*PROBLEM REQUIREMENTS*. At the line containing "Task: Click the Emby logo", begin an exact copy, and continue through the last line of the entries below. Leave out any pictures.

Stored records
--- --- ---
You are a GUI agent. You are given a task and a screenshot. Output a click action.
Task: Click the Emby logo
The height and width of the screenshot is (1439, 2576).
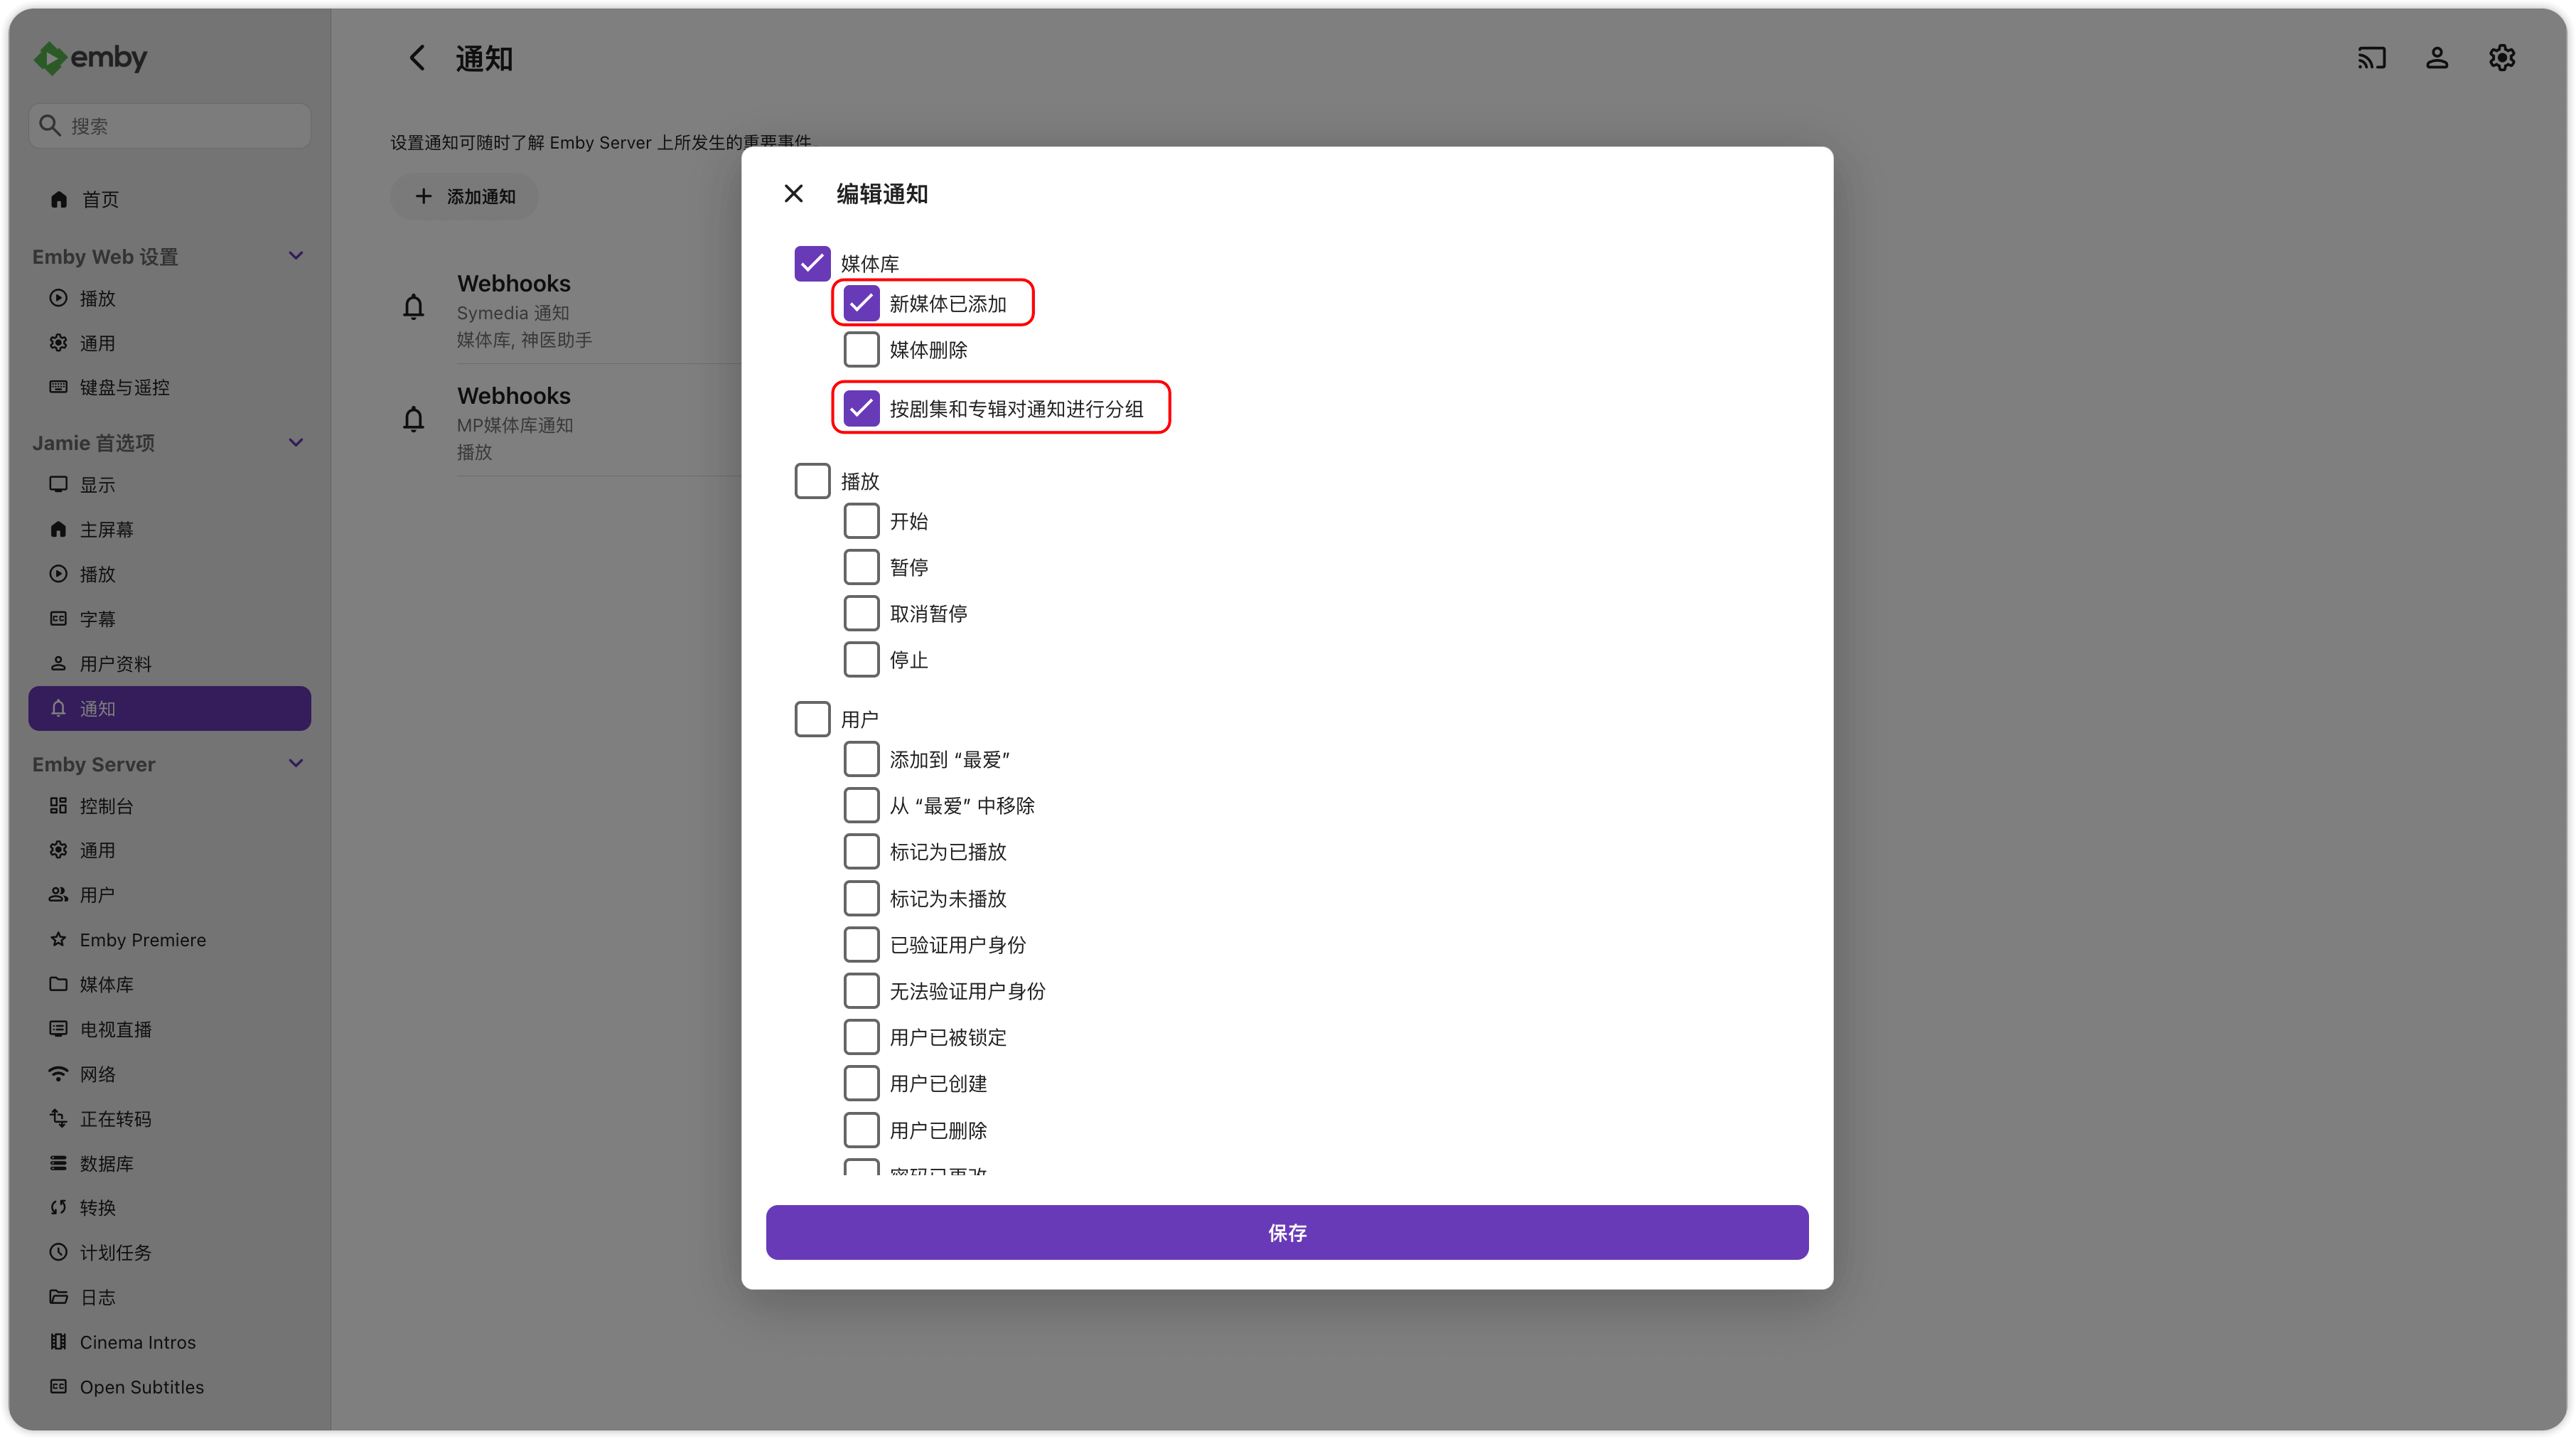click(x=90, y=58)
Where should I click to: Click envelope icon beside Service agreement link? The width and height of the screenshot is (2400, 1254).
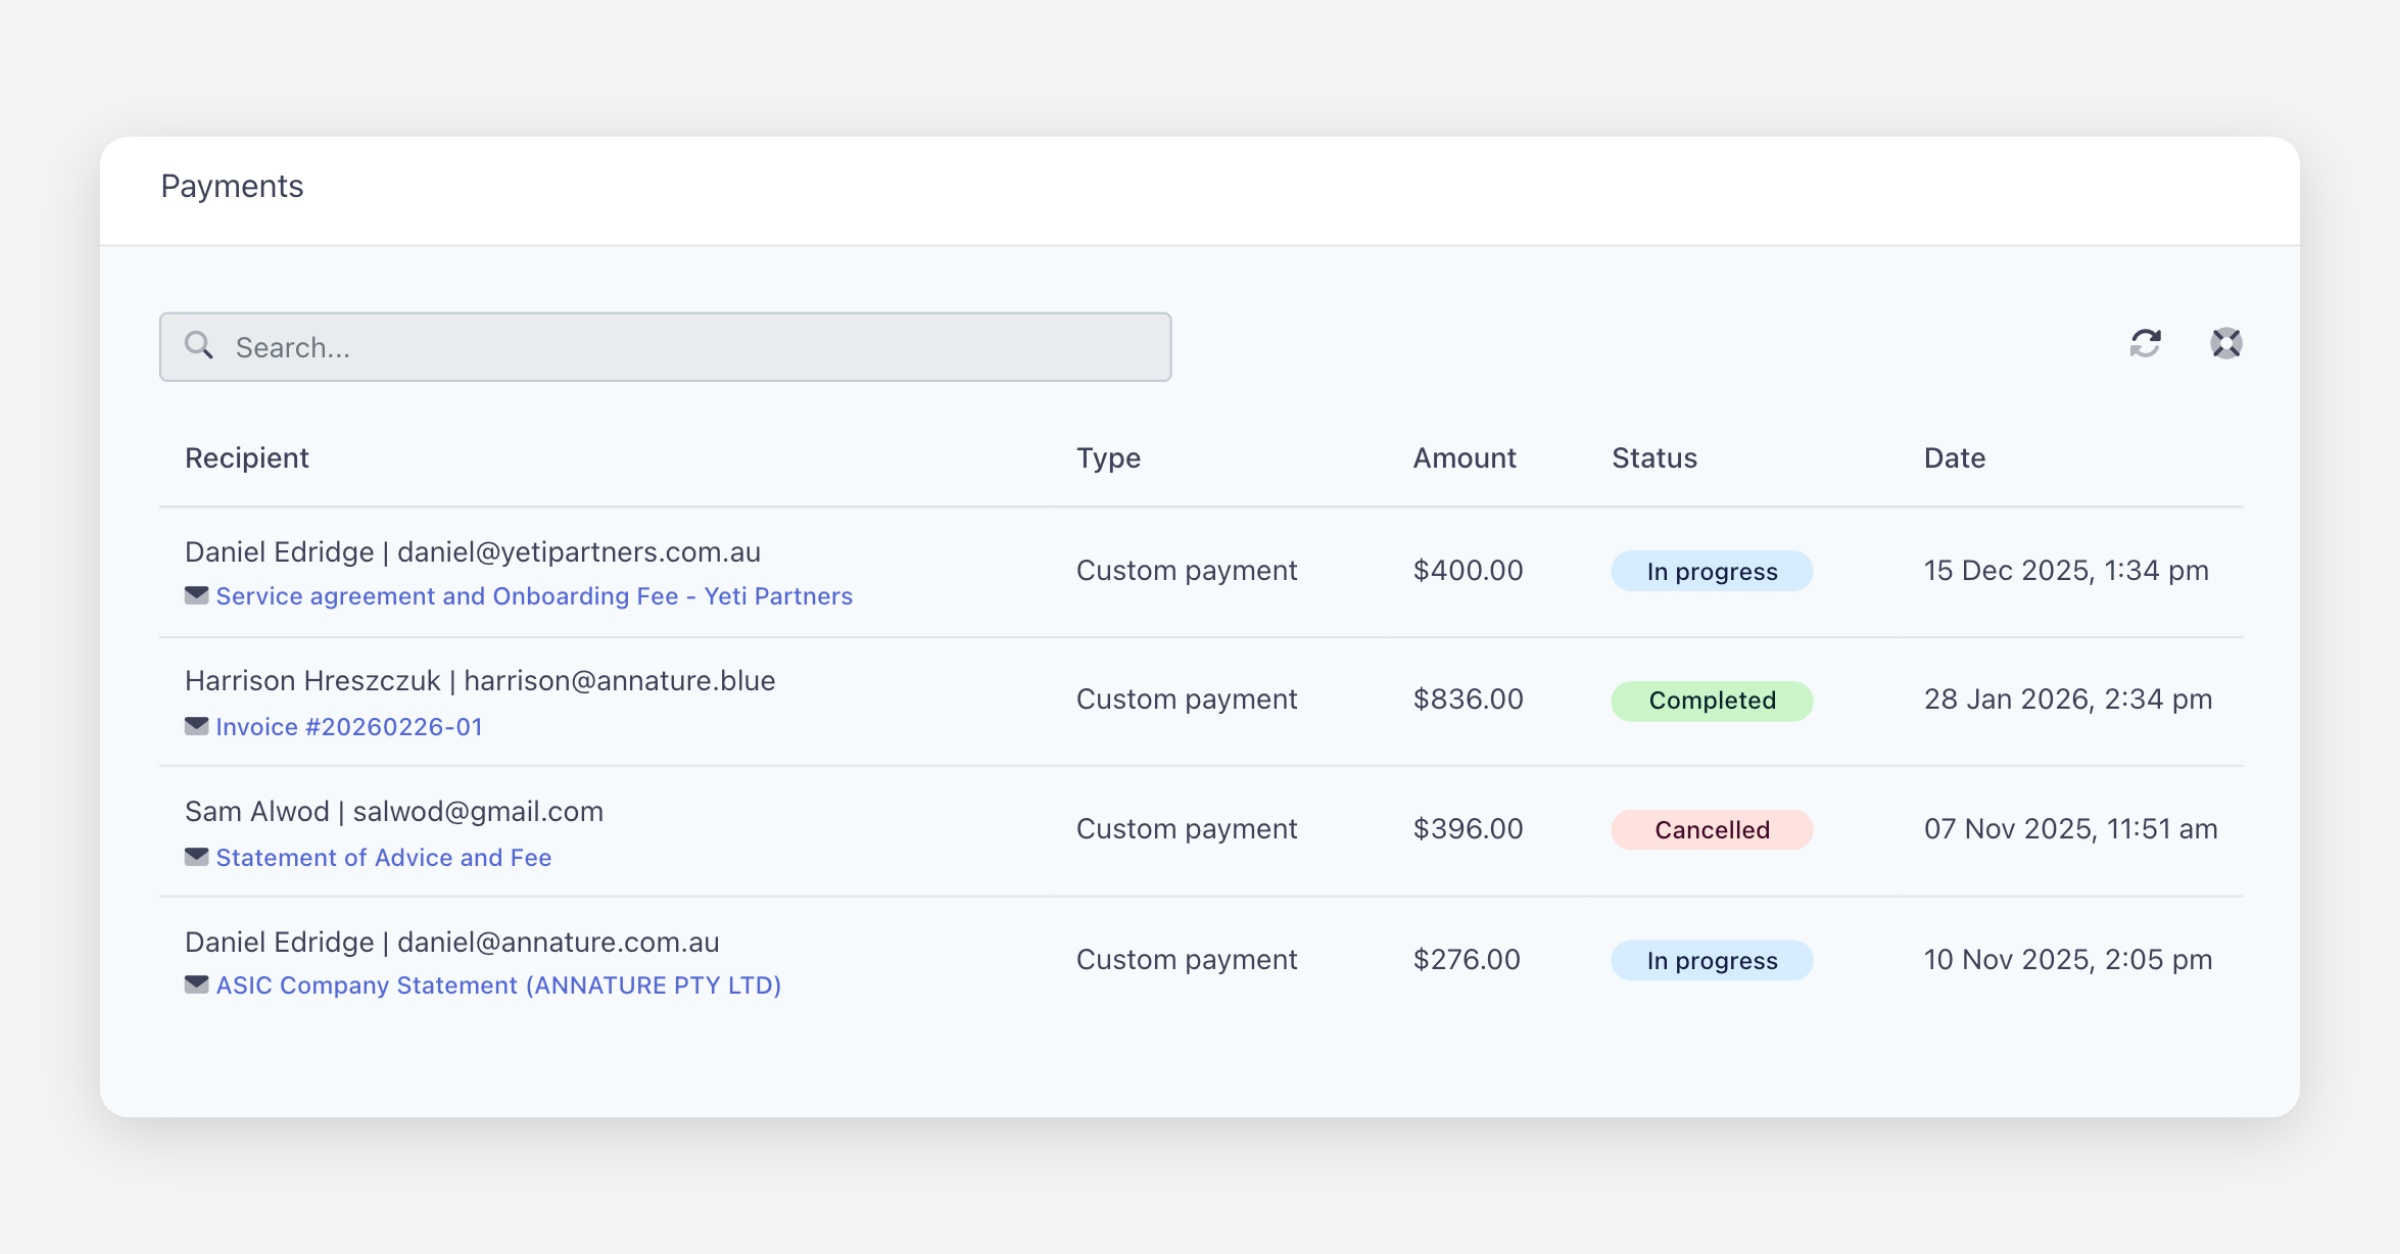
--- --- ---
*PROBLEM SOLUTION*.
Task: Click the Emby logo
The height and width of the screenshot is (1439, 2576).
click(x=90, y=58)
Where should I click to: Click envelope icon beside Service agreement link? The width and height of the screenshot is (2400, 1254).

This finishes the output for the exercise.